Iran’s Deputy Permanent Representative to the UN Zahra Ershadi


UPDATE, JAN 23:

South Korea has helped Iran pay its UN dues and regain its voting rights.

The South Korean Finance Ministry, which also assisted Tehran with unpaid dues last June, said it completed a payment of about $18 million on Friday. It indicated that the US Government had approved the transfer. , a

The Iranian Ambassador to the UN, Majid Takht-Ravanchi, announced the payment on Saturday night.

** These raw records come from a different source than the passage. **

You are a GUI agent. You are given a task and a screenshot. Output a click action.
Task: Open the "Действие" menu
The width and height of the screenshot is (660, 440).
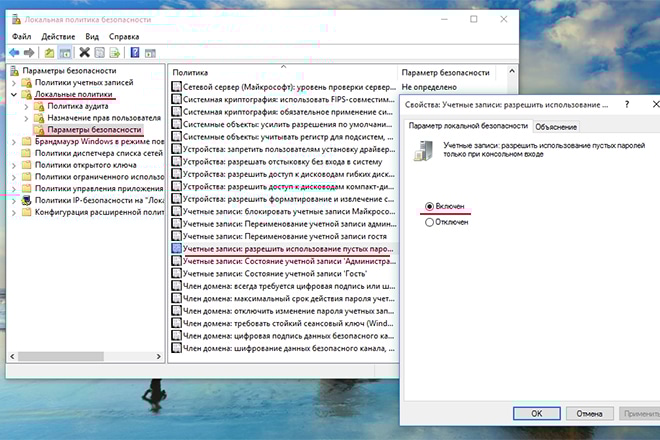click(58, 36)
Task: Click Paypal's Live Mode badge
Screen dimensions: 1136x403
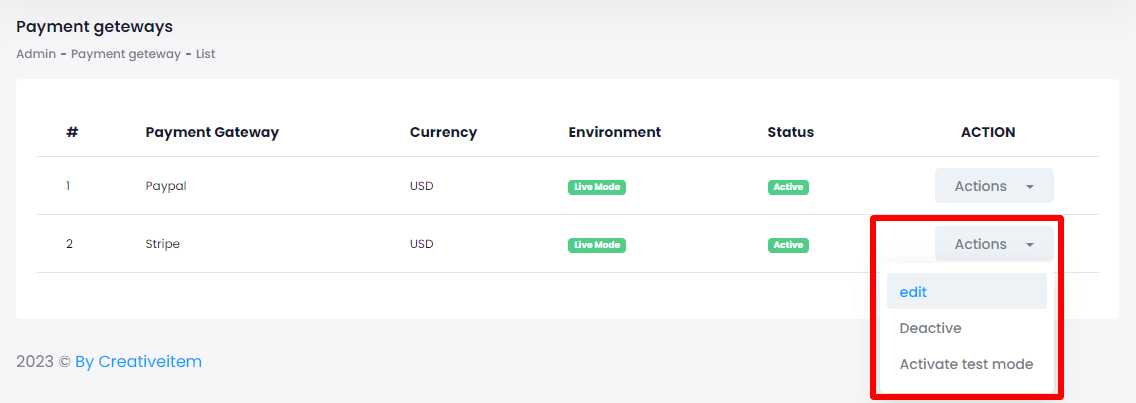Action: pos(596,187)
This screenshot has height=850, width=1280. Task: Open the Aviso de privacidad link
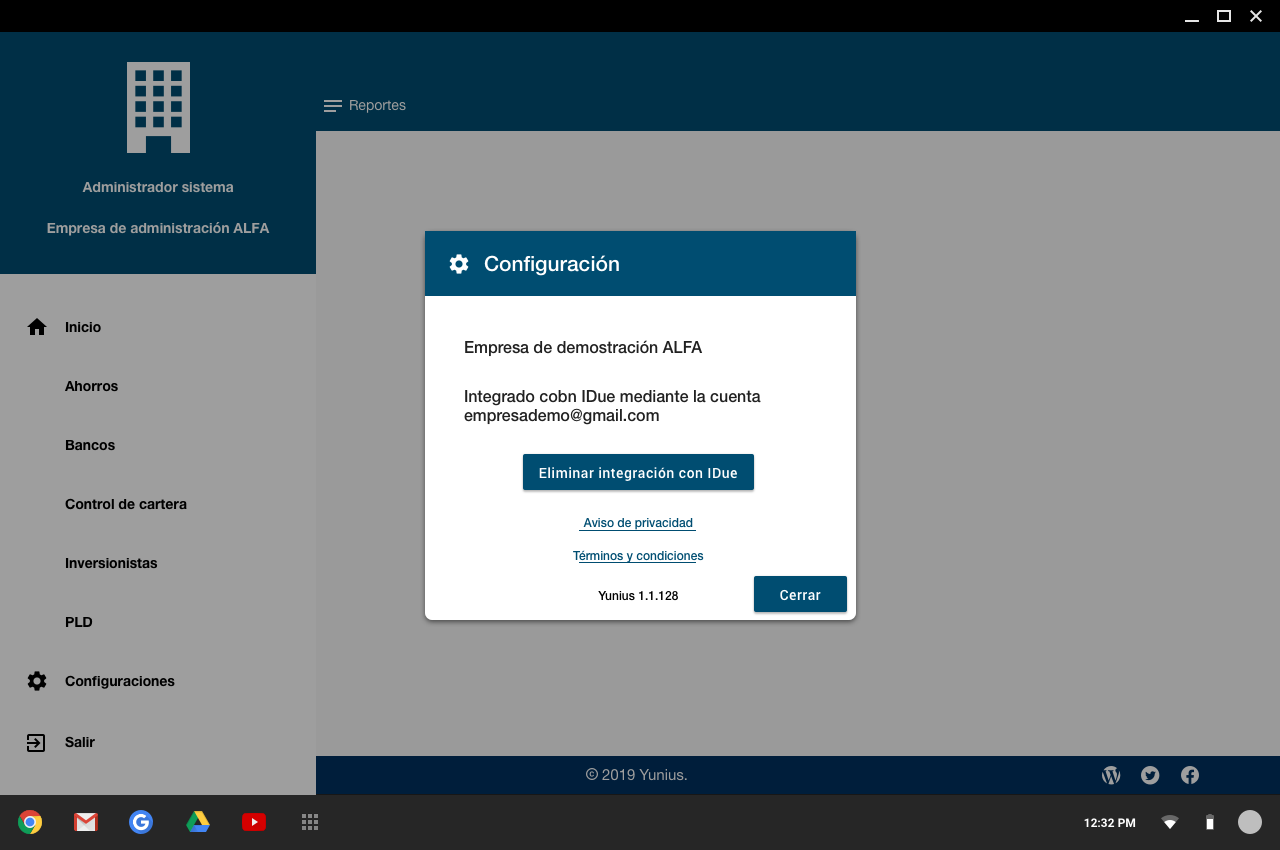(x=638, y=523)
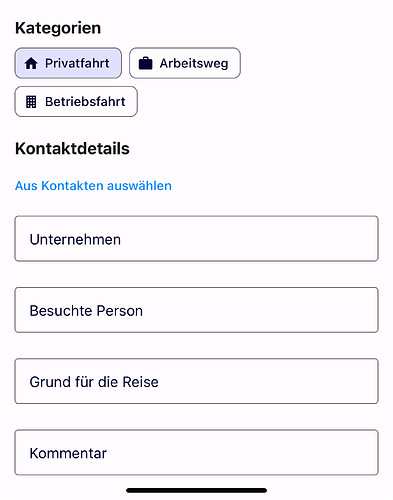Click into the Besuchte Person field

(x=196, y=310)
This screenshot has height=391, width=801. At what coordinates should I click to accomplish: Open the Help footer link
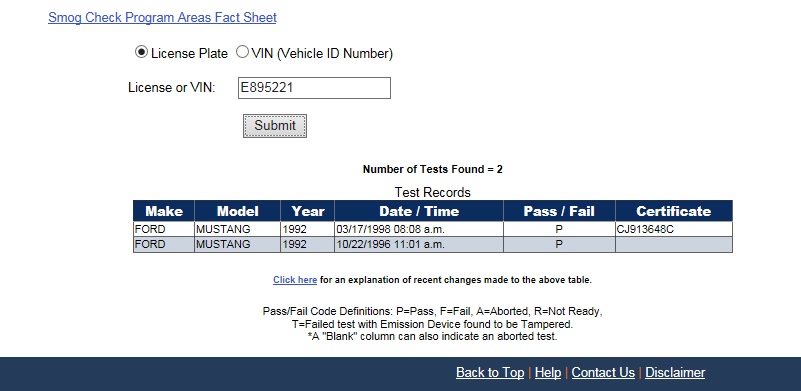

South Korea holds about $7 billion of Iranian funds, frozen under US sanctions over Tehran’s nuclear program. The issue is part of the ongoing Vienna talks on American re-entry to the 2015 nuclear deal, the lifting of sanctions, and Iran’s return to compliance with the terms of the agreement.

See also “Modest Progress” in Iran Nuclear Talks But Significant Gaps Remain


ORIGINAL ENTRY, JAN 13: The UN has again suspended Iran’s voting rights over its non-payment of dues of more than $18 million.

Last June, Iran’s rights were suspended after a debt of more than $16 million. Foreign Minister Mohammad Javad Zarif said the UN should get the money from the US. However, a week later Iran paid off the arrears.

Iranian Foreign Ministry spokesman Saeed Khatibzadeh insisted on Wednesday that Tehran is “committed to full and timely payment of its membership fees in the UN and other international organizations and agencies”.

He blamed US sanctions for the inability to pay “for the second year in a row”, saying that the channel for the transaction is blocked: “It would be fitting that the Secretary General of the UN and the secretariat also consider the special situation of countries that face illegal sanctions and do not spare their assistance to these countries for the payment of their share.”

Khatibzadeh did not explain how Iran could belatedly pay the UN last June but not today. A UN official indicated that the money in 2021 came mainly from an Iranian account based in the South Korean capital Seoul, after US intervention over any sanctions.

Other countries who lost their voting rights on Wednesday included Sudan, Venezuela, Antigua and Barbuda, Congo, Guinea, and Papua New Guinea. Exemptions were granted for the Comoro Islands, Sao Tome and Principe, and Somalia “due to conditions beyond the control of the member”.